GIVEN PROBLEM
Rewrite the lines below, replacing each "button" with "control" and keeping everything else the same. Leave out the picture.

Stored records
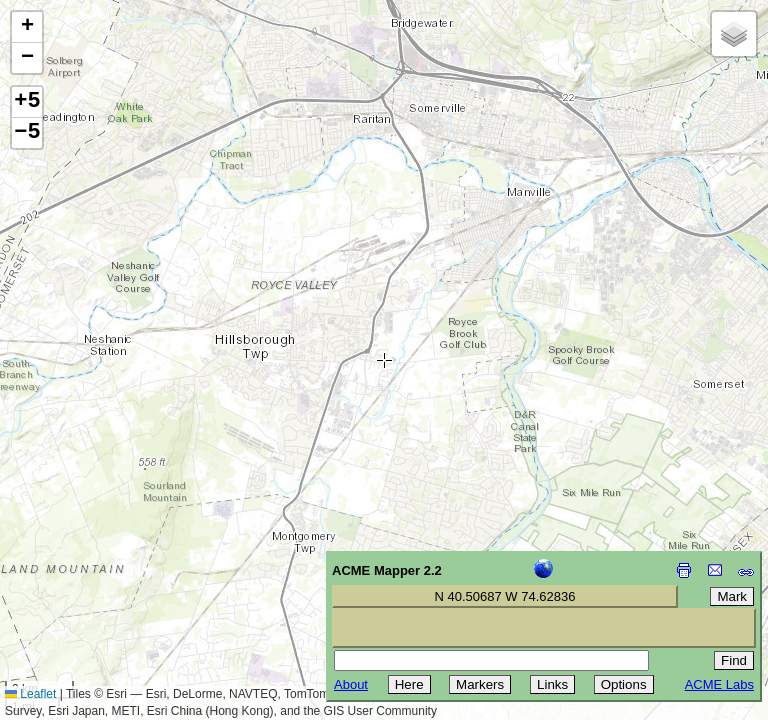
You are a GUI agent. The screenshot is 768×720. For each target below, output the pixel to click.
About (351, 684)
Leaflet (30, 694)
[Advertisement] (106, 578)
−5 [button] (27, 133)
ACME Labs (719, 684)
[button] (27, 27)
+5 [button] (27, 102)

OUTPUT OF THE EXERCISE
You are a GUI agent. The screenshot is 768×720. For each target below, output the pixel to click.
About (351, 684)
Leaflet (30, 694)
[Advertisement] (106, 578)
−5 [control] (27, 133)
ACME Labs (719, 684)
[control] (27, 27)
+5 [control] (27, 102)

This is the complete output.